Clown (UK DVD)
Directed by Jon Watts
Distributed by Studiocanal
Real estate agent Kent (Powers) is a doting father to his son, Jack (Distefano), and devoted husband to his wife, Meg (Allen). Determined to ensure that his son’s 10th birthday party goes off without a hitch when the clown booked for the event is unable to show, Kent decides to don a costume and makeup that he has fortuitously found hidden in an old trunk in the basement of his latest property assignment.
Once the party is over, Kent finds himself having a hell of a time trying to get both the costume and the accompanying makeup to come off. He can’t remove the bulbous red nose, the pasty white face paint, the multicoloured wig, nor the full body suit no matter how hard he tries – much to the initial amusement of his wife.
It quickly becomes apparent that there’s absolutely nothing funny about this particular clown costume, nor Kent’s situation. Seeking the help of the reclusive and eccentric Mr. Karlsson (Stormare), whose brother owned the trunk and costume, Kent learns that the suit is actually the skin of a mythical child-eating creature… and it will soon consume him, transforming him into a slavering beast hungry for the flesh of the young.
he core concept of Clown is such a great one that it’s a real surprise it hasn’t been attempted previously (yes, we’ve had demonic, child-eating clowns before, but never quite like this). Director Watts and co-writer Christopher Ford set the story off at a rocketing pace, wasting very little time in getting Kent into the costume and off for a hell-ride, before slowing down in the second act to focus a little more on the personal effects of his metamorphosis.
And while there’s a consistent undercurrent of dark comedy playing throughout the whole piece, Clown is without a doubt an out-and-out horror film, mixing the body-horror elements of David Cronenberg’s The Fly with nods to the demonic possession genre. Watts refuses to play it safe when it comes to the gore, and especially when it comes to the death and mutilation of young children – something which is likely to catapult Clown to almost instant cult status.
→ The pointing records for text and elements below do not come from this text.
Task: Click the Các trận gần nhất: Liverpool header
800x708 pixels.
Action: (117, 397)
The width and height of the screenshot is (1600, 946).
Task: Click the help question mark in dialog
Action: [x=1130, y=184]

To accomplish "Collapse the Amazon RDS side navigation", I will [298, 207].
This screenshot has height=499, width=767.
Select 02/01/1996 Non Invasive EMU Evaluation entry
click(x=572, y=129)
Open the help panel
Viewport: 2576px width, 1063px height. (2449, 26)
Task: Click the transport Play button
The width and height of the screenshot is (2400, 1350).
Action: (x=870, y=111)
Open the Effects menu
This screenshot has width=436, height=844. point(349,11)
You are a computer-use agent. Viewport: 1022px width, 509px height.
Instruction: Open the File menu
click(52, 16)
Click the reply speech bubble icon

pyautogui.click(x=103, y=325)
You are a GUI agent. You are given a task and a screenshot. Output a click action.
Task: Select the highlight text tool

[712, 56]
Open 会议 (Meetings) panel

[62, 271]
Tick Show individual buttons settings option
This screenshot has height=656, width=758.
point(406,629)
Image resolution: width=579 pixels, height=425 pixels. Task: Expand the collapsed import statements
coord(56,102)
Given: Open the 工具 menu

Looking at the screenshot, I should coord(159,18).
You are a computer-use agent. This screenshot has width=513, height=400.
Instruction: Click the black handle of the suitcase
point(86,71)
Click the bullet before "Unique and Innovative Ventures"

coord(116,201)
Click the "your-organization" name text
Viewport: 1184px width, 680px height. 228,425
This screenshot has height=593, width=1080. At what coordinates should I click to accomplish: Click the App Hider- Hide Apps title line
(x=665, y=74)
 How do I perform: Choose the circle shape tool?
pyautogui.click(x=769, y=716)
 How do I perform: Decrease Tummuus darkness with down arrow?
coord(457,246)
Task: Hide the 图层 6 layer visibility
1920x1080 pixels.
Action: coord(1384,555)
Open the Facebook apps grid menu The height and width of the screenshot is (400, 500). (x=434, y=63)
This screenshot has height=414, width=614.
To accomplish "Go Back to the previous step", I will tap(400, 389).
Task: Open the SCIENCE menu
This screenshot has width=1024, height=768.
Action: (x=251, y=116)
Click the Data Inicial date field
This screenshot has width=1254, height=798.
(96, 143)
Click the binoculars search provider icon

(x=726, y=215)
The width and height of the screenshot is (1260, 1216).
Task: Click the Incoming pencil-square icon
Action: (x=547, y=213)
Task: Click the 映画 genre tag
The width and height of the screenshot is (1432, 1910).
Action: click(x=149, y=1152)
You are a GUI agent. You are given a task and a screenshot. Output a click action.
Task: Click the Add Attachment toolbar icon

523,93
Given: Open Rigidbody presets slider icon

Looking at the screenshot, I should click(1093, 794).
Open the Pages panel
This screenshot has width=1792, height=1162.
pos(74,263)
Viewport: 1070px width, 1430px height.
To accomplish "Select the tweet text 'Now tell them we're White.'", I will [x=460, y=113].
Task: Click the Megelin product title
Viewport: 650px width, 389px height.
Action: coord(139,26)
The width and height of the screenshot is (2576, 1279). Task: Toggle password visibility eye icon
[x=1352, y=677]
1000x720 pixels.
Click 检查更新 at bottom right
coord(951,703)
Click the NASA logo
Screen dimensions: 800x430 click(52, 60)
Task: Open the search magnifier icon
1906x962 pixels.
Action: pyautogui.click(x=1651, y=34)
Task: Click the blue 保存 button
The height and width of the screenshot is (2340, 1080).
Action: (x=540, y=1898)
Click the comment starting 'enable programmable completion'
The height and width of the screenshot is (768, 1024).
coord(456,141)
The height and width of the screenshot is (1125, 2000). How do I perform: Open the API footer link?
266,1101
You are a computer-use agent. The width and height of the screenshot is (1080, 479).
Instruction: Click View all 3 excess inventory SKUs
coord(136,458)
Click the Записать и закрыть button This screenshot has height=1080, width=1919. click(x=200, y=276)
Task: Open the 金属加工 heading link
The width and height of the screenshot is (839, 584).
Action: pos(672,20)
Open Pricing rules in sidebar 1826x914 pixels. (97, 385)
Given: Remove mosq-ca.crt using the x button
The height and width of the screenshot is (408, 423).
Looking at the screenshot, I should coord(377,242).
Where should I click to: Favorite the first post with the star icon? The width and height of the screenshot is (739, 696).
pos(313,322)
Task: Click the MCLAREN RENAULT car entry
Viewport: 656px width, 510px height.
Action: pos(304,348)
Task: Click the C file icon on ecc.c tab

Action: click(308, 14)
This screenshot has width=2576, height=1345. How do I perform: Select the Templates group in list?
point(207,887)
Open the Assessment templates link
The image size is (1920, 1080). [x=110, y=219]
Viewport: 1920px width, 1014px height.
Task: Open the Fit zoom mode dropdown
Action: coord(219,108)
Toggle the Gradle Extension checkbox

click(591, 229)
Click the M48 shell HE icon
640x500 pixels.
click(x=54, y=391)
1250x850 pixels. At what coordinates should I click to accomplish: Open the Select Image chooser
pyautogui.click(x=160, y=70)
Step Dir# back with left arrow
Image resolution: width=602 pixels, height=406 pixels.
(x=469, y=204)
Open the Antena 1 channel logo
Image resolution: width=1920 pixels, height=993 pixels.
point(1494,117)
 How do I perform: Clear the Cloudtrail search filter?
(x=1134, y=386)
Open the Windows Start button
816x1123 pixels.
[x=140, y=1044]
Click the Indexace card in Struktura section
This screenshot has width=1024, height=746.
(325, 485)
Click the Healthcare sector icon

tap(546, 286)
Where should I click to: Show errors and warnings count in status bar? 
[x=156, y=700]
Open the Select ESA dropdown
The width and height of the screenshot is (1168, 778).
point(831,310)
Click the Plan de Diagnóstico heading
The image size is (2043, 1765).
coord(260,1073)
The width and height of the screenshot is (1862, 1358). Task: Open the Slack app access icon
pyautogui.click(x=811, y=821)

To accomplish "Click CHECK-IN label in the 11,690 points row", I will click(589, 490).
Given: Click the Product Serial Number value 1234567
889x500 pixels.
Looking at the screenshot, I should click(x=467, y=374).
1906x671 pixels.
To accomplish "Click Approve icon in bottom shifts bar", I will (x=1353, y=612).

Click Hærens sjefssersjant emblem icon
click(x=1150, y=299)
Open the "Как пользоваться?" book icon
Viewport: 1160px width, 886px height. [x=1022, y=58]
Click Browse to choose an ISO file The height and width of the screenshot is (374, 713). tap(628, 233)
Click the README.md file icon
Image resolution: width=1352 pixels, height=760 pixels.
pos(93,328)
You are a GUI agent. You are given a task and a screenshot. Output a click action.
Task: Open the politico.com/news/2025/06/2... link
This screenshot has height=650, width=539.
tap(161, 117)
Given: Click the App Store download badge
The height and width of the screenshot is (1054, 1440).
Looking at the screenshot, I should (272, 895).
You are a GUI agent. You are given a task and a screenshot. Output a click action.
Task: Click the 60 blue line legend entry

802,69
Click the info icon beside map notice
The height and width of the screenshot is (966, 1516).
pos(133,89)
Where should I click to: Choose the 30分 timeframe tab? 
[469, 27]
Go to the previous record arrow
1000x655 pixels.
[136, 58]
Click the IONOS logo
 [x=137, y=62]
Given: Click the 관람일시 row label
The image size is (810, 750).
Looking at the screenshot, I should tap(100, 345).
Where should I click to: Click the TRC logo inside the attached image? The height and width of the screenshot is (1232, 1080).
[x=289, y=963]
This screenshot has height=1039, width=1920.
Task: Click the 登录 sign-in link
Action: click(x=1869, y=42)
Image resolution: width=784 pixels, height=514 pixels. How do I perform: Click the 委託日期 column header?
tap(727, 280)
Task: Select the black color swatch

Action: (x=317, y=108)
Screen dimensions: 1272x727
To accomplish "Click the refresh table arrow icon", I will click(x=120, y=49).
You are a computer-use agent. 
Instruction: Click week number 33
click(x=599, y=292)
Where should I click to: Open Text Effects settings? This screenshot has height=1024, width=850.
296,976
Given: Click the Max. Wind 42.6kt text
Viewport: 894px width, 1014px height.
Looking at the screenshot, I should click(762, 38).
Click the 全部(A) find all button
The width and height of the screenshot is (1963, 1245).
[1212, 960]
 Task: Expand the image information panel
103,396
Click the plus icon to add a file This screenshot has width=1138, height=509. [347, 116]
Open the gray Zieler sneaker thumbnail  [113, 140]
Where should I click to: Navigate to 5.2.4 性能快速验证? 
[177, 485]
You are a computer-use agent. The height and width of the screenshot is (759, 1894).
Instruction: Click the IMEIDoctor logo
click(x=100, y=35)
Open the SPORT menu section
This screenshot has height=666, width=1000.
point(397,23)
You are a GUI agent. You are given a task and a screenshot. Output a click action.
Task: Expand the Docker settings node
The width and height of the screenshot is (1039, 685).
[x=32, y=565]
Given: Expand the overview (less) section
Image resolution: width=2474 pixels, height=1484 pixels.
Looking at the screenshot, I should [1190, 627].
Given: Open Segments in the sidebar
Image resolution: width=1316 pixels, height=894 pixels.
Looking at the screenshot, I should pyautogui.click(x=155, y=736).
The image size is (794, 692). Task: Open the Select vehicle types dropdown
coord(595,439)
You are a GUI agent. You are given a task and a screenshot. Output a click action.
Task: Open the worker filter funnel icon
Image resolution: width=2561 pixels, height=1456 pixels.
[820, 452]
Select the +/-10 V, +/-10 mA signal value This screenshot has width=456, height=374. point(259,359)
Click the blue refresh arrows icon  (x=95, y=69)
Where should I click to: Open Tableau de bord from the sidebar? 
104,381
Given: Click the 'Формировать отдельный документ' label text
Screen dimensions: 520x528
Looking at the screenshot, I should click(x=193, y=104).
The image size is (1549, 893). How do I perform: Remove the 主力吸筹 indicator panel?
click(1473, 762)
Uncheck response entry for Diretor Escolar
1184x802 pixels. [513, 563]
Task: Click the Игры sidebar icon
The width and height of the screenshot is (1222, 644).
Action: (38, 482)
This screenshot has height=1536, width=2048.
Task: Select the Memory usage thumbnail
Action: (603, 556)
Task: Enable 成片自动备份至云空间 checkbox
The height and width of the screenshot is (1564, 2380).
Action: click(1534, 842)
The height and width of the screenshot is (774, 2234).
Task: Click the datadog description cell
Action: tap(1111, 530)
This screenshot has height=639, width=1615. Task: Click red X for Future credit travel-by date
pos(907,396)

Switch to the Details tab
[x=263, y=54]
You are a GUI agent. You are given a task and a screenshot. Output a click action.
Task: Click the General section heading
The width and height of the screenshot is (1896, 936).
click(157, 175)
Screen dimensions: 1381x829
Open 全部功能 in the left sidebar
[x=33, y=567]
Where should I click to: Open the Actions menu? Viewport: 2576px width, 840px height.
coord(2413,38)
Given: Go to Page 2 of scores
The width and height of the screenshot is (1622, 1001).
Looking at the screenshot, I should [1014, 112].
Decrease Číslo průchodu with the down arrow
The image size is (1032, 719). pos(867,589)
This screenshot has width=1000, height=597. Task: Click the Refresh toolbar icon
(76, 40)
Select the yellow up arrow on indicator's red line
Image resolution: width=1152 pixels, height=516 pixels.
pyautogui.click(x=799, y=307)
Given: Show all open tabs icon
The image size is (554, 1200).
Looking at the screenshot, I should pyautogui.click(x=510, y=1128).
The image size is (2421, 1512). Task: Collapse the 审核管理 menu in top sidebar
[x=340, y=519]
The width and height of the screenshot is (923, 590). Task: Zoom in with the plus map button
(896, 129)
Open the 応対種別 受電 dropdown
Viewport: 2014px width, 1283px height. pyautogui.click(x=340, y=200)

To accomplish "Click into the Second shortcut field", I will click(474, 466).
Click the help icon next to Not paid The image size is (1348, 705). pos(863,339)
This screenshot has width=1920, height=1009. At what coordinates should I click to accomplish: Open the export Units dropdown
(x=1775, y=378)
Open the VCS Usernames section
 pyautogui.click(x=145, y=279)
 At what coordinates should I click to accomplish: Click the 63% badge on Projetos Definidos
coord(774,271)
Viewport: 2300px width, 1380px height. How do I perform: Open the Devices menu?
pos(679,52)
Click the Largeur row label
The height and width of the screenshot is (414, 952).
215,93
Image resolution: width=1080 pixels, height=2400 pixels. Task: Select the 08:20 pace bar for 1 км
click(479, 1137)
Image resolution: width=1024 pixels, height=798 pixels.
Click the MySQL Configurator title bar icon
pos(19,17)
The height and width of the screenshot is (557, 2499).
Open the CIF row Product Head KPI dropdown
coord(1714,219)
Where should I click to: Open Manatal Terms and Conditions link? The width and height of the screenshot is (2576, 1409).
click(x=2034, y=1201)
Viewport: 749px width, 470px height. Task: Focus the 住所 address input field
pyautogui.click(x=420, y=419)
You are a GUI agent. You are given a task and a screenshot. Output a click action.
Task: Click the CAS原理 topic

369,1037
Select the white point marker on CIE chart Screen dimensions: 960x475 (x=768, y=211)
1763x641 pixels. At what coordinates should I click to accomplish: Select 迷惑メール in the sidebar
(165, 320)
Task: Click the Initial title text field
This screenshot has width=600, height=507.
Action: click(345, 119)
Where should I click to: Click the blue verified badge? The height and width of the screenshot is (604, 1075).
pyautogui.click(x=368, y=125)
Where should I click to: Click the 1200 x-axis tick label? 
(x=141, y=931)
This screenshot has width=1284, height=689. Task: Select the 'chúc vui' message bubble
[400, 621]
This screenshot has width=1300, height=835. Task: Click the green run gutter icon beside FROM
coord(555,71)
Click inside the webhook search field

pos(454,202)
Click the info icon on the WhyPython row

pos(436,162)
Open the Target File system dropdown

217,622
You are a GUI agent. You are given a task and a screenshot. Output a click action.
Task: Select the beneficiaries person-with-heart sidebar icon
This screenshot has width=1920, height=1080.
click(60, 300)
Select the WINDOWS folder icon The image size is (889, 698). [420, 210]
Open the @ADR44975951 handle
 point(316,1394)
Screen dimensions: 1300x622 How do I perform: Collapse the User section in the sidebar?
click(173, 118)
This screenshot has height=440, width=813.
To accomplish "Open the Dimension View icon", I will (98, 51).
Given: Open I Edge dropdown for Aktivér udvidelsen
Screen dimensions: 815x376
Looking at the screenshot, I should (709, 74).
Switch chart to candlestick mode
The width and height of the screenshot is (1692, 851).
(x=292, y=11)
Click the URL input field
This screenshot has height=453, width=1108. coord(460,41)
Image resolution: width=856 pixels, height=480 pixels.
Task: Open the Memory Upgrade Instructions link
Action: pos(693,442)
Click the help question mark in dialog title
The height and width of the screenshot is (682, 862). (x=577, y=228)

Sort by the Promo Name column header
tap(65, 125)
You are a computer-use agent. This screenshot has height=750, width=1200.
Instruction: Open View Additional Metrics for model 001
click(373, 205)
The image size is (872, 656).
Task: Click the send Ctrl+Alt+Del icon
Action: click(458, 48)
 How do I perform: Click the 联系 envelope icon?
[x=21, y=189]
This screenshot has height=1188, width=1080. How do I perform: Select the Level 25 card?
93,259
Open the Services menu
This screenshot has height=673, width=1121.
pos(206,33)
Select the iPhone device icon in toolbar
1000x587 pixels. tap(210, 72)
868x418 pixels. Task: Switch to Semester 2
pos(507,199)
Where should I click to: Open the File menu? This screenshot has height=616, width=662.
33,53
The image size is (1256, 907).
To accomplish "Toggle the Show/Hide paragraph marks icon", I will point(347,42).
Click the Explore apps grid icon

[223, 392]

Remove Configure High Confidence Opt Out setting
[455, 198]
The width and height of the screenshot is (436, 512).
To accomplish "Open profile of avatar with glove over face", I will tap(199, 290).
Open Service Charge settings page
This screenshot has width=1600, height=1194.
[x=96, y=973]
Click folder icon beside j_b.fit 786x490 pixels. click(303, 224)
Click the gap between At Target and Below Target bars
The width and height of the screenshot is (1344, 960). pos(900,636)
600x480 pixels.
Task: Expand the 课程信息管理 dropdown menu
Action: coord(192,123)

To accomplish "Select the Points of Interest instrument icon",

From innocent, friendly young kids to spoilt-rotten schoolyard bullies, children are bitten, punctured, ripped apart and consumed on a semi-frequent basis – though Watts knows exactly what he’s doing, so while it’s undoubtedly shocking, it’s never gratuitous or mean-spirited. There’s always a knowing wink in the camera’s eye when one of the young ‘uns is dispatched.
The film’s snappy pace and consistent shocks are well held together by an enthralling mythology, delivered through Stormare’s engaging performance as Karlsson. He’s the kind of actor who does wild eccentricity exceptionally well – and he’s just as good as you’d expect here. Unfortunately, he isn’t around for anywhere near as long as you would hope. Besides him, Laura Allen is the main star of the show as the suffering wife, trying to come to terms with her husband’s affliction and, later, protect both herself and her child from him.
On the negative side of things, despite being the central character, Andy Powers isn’t really given a ton to do as Kent. For the most part, he’s an everyman, and he reacts to his situation like an everyman. The frustration and fear that he delivers feel authentic, but Clown doesn’t put quite enough effort into developing the family dynamic that would make the core tragedy at play here have more of an impact. Before we get much of a feel for Kent all-round, he’s mainly replaced by the scowling monstrous form demanding satiety by way of children – peeking through occasionally to beg for help. That’s not a failing of the actor at all… just a few script tweaks could have helped build a stronger emotional web for the film to operate in.
Taking centre stage above everything else, however, are Clown‘s creature design work and special effects, which are excellent across the board. That dark humour creeps in through the design, too, which features hilarious pastel-coloured blood first revealed as the punch line to an otherwise grim suicide attempt. The monster is inspired, with Kent’s suit gradually taking on a more organic, reptilian form as it adheres to his body. By the end the full transformation is in swing, and it’s a classical creature-feature sight to behold, party hat-shaped horn and all. It would have been nice to see it in action a little bit more than we do at the film’s finale, though.
Despite failing to truly bring itself home in terms of emotional impact, Clown is still one heck of an entertaining flick. Watts has crafted an effective shocker, sporting some great set-pieces – effectively turning an adventure playground into a claustrophobic hunting ground in one instance – in which nobody truly feels safe (especially the kids!). He ably keeps the tension mounting as Kent’s condition worsens and ultimately delivers some nice old-school, gore-soaked monster madness that’s painted with the blackest of wit.
Doing a disservice to the film, Studiocanal’s UK DVD release of Clown is a completely bare bones party. Not including some behind-the-scenes looks at the effects work (at the very least) feels like a grossly missed opportunity.